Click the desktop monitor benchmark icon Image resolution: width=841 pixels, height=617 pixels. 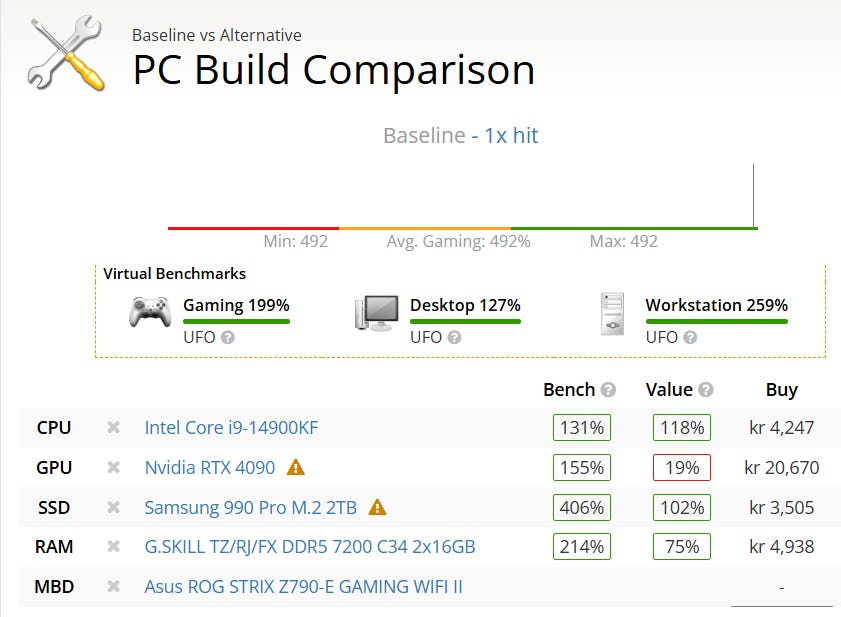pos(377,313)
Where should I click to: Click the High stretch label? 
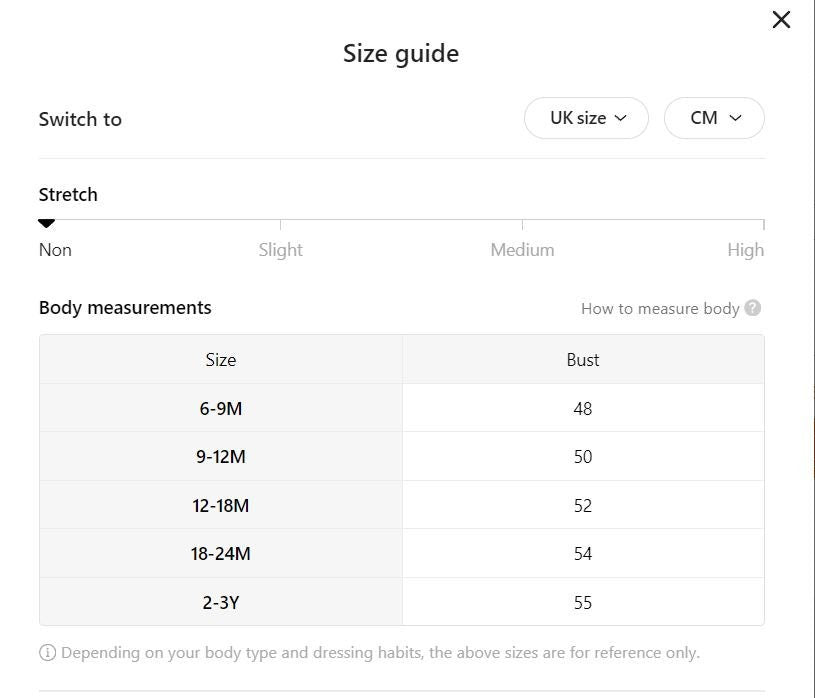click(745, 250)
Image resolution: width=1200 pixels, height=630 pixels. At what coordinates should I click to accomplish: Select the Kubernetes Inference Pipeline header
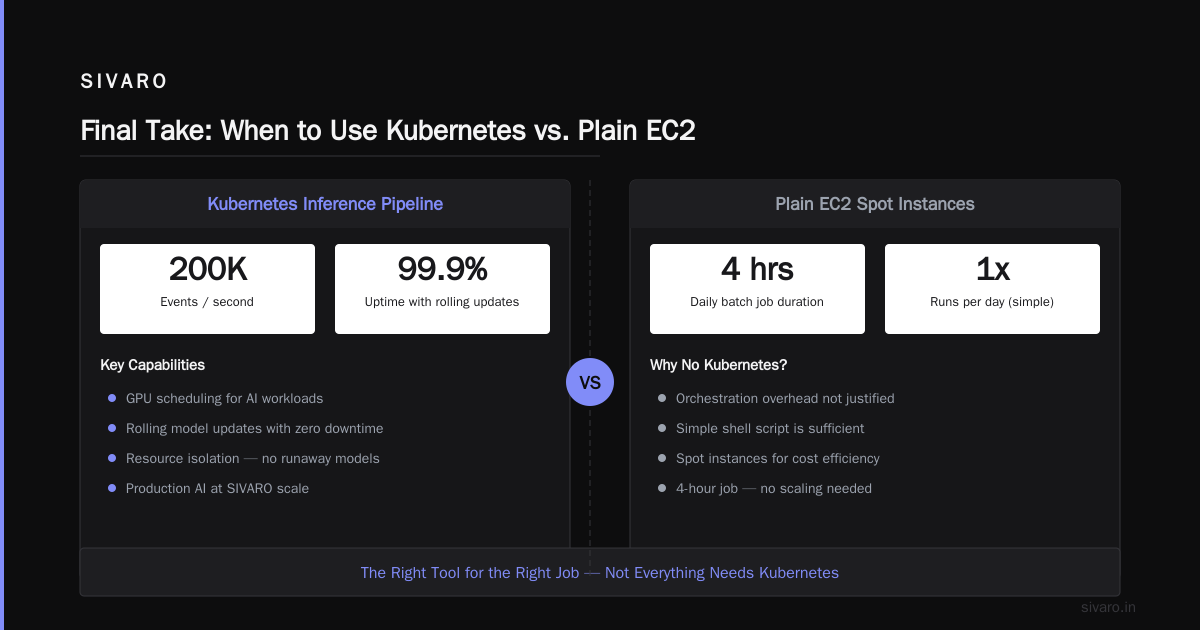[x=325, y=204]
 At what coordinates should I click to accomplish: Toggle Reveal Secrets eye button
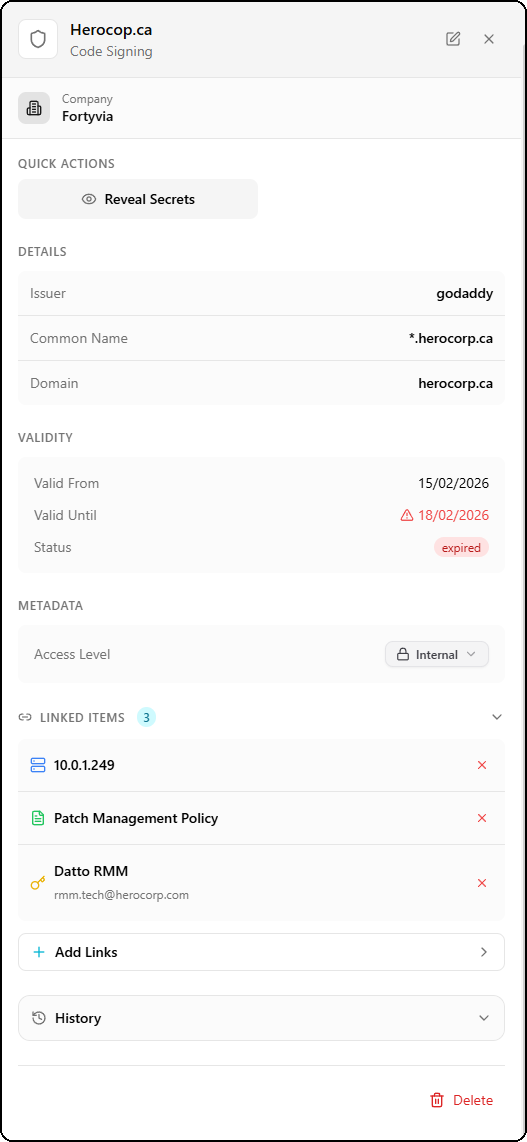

------------------------------------------------------------------------

Nothing but the lines from the one containing "Image resolution: width=1200" through the end of the listing should be printed, each exactly as it appears and without pictures.

Problem solution
Image resolution: width=1200 pixels, height=630 pixels. At what coordinates should I click to accomplish: Select the Kubernetes Inference Pipeline header
[x=325, y=204]
 At what coordinates should I click to accomplish: Toggle Reveal Secrets eye button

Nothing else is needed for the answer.